The National Iron Ore Mining Company was founded in 1979 and given the mission to explore, exploit, process, and supply iron ore concentrate to the Ajaokuta Steel Company (ASCL) in Ajaokuta and Delta Steel Company (DCL) in Aladja. Additional demand has come from several steel rolling mills. The company and its mining operations are based in Kogi State. Export of excess iron ore beyond what is required for domestic needs is currently being explored. Additionally, the Nigerian government has invested in foreign iron ore operations in Guinea.

==Uranium==
The Nigeria Uranium Mining Company (NUMCO) was a parastatal organization that controlled the exploration and mining of uranium in Nigeria and was a public/private partnership with Total Compagnie Minière of France, which owned 40% of the company. In 1989, Total pulled out of the partnership, and in 1993 the government reassigned NUMCO's responsibilities to the Nigerian Geological Survey. The NUMCO corporation was dissolved in 1996. The mechanization of the coal corporation was not successful, this was because the military Government officials did not employ people with the right technical skill set. This was the pattern coal corporation was managed. There was also a plan of the Federal government to privatize the coal corporation but it also failed.
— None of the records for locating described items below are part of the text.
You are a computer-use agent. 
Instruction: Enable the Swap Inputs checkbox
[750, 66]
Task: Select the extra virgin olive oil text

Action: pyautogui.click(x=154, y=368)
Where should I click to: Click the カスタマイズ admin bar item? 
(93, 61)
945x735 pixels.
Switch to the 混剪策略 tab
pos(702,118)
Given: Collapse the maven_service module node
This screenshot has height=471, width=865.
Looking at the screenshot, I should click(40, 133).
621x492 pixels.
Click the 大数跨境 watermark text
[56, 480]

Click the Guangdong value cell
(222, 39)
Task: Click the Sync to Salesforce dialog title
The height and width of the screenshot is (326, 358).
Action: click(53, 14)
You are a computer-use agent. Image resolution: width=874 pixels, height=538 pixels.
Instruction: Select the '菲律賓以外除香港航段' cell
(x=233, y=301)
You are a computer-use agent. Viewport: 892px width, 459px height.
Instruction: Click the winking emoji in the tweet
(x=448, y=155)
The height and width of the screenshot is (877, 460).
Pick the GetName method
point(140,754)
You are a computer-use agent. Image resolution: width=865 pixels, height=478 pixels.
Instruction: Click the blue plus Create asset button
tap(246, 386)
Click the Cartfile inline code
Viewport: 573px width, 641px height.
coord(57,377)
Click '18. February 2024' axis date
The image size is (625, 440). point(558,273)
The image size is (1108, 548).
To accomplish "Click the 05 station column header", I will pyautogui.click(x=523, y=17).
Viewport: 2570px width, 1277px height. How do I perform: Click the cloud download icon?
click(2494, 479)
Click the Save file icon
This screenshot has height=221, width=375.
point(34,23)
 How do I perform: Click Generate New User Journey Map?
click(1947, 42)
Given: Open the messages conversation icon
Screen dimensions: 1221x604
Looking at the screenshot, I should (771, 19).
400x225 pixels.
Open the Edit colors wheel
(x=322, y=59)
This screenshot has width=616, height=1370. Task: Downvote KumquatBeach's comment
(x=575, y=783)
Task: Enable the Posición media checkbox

As at 2008, the government was in the process of liquidating its remaining assets.

Recently, several important uranium deposits have been discovered in Cross River State, Adamawa State, Taraba State, Plateau State, Bauchi State, and Kano State by the British Geological Survey.

==Gemstones==
Gemstones mining has occurred in various parts of Plateau, Kaduna and Bauchi states, including for sapphire, ruby, aquamarine, emerald, tourmaline, topaz, garnet, amethyst, zircon, and fluorspar.

== Artisanal Small-Scale Mining (ASGM) ==
In Nigeria, artisanal and small-scale gold mining (ASGM) entails unorganized, labor-intensive gold mining operations with no access to money. Ten or more unskilled workers use crude tools and methods to extract tiny gold deposits with poor production levels. Small-scale gold mining can be manual, semi-mechanized, or mechanized, in contrast to artisanal gold mining, which is entirely manual.

ASGM involves artisans and investors trading commodities such as diamonds, gold, and agricultural products. These activities are conducted on a large scale and form of regular commercial transactions.

ASGM is also defined as small-scale mining activities that collect and refine metals and minerals from secondary and primary ores using primitive or crude techniques. All small, medium, informal, legal, and illegal miners are included.

==Ecological effects==
Environmental officials with the government of Plateau State believe that 1,100 tin and columbite mines, abandoned after the mining boom of the 1960s, now pose serious health risks to as many as 2 million people living in the area. Radioactive mine tailings were reported to be a danger to local people living around mining fields in Jos, Barikin-Ladi, Bukur, Bassa and Riyom districts.